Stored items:
--- START ---
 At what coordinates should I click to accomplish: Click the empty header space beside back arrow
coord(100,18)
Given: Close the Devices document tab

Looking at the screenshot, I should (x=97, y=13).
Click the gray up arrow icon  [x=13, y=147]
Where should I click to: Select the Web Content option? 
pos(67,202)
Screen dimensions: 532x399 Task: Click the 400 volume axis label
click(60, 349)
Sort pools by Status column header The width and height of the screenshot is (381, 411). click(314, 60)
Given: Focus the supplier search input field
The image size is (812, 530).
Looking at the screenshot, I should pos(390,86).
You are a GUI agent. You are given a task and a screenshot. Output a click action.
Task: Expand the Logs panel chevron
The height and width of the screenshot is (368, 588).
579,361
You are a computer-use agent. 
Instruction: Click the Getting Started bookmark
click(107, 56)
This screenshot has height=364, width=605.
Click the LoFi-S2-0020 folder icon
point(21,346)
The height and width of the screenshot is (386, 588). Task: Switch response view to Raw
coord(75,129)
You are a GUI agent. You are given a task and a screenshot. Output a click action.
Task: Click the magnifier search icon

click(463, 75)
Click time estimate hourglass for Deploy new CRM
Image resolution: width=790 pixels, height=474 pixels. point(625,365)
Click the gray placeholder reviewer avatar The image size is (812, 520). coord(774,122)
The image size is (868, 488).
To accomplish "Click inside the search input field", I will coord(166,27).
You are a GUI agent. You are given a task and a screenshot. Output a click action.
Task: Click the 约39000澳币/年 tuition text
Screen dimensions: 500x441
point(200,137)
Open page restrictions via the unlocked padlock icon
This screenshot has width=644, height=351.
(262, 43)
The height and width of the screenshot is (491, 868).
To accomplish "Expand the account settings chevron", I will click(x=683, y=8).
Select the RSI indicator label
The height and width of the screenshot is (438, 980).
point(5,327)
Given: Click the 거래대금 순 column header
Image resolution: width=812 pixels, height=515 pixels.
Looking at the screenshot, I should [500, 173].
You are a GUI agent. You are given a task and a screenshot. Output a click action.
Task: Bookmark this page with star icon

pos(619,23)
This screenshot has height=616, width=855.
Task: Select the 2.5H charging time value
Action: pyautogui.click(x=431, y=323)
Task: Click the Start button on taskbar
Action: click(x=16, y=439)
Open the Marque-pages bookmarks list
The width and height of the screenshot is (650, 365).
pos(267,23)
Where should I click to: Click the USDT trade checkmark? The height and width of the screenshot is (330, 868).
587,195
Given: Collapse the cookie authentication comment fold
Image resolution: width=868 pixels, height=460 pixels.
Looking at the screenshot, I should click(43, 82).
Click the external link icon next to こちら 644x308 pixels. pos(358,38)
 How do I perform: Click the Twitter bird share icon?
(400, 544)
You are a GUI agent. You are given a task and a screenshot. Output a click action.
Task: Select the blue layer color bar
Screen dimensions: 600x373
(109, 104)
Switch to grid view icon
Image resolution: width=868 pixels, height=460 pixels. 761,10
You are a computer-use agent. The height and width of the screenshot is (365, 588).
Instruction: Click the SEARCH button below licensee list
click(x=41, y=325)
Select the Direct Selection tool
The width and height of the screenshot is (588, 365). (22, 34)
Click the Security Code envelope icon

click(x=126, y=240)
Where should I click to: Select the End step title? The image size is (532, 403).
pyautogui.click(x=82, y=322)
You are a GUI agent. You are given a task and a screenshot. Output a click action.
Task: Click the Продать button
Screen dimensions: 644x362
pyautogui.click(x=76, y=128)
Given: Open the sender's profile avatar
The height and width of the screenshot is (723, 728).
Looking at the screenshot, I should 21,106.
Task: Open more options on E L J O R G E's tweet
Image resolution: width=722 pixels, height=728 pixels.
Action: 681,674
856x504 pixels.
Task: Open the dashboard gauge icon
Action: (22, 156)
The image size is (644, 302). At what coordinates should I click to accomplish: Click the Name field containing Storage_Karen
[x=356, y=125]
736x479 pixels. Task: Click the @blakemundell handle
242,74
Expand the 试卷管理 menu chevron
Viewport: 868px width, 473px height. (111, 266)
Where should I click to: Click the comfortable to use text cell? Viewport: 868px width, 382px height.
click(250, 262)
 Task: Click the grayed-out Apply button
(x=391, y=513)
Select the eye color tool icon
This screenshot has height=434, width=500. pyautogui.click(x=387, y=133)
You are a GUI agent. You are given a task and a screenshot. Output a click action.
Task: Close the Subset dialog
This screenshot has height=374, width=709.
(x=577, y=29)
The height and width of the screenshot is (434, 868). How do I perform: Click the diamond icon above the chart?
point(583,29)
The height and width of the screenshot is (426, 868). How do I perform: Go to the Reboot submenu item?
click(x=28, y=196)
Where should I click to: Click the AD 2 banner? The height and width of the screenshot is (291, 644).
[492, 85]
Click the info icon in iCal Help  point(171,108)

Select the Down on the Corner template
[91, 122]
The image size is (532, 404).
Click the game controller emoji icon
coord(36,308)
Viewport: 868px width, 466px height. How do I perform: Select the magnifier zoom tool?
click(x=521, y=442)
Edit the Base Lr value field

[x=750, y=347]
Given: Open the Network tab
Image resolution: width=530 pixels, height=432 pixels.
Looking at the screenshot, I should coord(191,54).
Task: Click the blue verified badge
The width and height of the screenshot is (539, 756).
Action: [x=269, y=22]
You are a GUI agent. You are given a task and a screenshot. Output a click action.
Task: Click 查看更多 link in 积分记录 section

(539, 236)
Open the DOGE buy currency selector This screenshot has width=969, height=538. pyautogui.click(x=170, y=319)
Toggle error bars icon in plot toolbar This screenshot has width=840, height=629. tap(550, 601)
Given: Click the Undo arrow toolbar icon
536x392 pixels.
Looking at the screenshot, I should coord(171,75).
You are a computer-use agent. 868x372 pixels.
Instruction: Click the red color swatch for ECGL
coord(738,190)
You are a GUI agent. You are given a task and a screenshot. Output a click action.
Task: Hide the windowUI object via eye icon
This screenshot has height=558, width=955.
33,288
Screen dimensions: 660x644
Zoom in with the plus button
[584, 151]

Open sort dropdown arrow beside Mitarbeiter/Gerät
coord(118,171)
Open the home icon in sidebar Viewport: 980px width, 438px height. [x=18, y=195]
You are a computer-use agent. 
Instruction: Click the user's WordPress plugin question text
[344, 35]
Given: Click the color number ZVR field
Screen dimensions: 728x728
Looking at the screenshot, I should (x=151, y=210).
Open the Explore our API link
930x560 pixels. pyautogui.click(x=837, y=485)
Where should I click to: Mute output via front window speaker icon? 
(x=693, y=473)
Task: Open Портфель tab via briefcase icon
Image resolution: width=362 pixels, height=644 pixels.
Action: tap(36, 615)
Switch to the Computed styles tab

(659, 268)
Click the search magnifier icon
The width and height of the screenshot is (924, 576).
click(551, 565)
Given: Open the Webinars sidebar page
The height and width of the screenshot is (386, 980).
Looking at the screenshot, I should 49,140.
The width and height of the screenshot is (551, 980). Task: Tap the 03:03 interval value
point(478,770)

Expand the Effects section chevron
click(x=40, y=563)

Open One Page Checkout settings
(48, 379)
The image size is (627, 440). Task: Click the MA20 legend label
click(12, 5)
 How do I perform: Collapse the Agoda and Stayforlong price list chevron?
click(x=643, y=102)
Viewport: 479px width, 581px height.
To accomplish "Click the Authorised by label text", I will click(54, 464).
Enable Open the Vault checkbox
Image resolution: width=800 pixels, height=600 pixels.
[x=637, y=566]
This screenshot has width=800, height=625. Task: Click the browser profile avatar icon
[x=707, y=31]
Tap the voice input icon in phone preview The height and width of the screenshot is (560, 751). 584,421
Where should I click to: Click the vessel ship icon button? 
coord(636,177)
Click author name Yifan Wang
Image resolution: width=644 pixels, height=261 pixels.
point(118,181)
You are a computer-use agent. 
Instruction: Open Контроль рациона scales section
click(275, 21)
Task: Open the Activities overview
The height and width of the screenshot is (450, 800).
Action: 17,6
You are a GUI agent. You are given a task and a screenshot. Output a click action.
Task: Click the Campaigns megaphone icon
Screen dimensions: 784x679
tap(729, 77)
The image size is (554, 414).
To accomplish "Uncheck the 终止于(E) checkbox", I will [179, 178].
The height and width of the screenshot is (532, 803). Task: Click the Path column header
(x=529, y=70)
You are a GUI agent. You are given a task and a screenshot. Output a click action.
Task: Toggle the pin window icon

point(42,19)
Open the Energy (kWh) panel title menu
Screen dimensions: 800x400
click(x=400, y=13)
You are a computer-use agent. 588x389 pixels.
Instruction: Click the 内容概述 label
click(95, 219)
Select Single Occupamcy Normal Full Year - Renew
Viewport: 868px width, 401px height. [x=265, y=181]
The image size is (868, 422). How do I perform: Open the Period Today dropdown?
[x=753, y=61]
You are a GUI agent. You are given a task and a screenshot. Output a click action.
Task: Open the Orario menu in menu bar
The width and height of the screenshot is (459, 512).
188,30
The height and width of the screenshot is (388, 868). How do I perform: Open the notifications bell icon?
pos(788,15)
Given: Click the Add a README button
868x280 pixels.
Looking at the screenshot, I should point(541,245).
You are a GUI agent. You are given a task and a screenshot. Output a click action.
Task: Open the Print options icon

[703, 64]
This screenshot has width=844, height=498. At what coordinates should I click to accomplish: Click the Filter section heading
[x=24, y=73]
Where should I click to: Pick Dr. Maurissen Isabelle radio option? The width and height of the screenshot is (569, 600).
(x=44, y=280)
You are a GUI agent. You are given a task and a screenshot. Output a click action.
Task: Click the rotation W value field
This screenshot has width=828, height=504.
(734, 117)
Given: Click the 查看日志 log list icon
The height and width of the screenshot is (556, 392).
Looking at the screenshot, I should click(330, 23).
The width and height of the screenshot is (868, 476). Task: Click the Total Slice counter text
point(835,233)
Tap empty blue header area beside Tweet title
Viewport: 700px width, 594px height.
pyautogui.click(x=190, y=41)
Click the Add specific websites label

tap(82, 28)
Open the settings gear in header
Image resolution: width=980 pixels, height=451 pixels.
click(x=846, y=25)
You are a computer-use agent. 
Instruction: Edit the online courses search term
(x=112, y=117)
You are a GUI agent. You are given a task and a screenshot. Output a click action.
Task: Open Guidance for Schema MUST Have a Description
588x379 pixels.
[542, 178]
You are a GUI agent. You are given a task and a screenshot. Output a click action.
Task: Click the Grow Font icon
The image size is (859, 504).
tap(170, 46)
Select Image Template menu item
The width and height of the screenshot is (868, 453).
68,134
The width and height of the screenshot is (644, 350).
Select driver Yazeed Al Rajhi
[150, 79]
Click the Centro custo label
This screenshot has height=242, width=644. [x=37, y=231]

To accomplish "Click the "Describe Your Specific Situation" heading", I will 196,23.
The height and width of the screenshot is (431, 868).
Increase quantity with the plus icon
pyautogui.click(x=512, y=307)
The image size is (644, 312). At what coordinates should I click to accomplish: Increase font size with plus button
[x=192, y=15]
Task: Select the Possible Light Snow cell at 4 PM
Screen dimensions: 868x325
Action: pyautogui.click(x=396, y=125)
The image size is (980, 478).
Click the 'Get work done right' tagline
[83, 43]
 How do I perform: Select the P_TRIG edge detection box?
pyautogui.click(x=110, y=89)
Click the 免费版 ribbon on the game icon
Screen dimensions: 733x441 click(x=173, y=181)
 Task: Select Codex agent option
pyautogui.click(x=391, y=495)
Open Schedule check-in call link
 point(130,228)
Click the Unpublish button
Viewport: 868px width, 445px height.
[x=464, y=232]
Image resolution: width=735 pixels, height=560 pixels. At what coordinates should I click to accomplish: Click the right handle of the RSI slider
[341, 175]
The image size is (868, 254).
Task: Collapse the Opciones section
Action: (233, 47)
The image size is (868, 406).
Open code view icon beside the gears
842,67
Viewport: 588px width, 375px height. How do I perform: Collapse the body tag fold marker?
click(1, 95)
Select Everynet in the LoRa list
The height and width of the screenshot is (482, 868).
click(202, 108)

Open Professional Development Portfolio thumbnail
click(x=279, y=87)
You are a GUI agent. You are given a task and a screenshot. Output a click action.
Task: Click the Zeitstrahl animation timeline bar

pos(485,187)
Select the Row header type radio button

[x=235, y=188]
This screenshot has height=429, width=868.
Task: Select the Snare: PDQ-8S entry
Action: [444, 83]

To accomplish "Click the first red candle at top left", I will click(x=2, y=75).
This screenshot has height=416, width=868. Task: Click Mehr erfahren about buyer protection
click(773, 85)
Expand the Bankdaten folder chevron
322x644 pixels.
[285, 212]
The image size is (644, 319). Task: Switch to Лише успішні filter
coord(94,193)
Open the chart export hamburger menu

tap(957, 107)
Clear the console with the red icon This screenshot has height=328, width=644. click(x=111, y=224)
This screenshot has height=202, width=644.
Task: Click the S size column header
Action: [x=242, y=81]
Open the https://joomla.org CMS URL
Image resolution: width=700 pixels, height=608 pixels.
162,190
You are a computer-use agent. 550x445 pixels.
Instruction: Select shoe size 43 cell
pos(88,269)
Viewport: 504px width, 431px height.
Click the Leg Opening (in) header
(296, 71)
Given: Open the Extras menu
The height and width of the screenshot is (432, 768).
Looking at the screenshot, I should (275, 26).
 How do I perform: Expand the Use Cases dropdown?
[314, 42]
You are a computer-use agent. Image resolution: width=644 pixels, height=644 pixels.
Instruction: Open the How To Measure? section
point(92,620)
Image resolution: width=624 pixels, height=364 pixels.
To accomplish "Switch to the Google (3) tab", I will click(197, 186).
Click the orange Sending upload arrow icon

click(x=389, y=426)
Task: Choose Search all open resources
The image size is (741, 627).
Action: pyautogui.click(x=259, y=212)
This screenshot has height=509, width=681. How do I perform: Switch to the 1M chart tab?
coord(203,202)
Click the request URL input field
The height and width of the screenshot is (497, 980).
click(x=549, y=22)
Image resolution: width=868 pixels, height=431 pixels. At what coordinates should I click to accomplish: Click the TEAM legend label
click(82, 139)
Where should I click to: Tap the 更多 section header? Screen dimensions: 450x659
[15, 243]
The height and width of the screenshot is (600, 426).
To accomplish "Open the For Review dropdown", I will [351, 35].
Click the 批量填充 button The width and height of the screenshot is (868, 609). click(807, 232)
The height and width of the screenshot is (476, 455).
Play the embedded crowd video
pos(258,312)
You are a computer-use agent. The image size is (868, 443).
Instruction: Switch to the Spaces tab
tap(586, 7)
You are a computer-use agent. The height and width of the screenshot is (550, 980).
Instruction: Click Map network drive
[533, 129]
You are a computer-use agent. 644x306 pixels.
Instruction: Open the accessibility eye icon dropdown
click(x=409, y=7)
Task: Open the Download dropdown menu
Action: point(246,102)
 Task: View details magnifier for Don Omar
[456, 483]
--- END ---
The expected answer is a copy of every line in the entries that holds the word "blue".

# Solution to the exercise
Task: Select the blue layer color bar
Task: Click the blue verified badge
Tap empty blue header area beside Tweet title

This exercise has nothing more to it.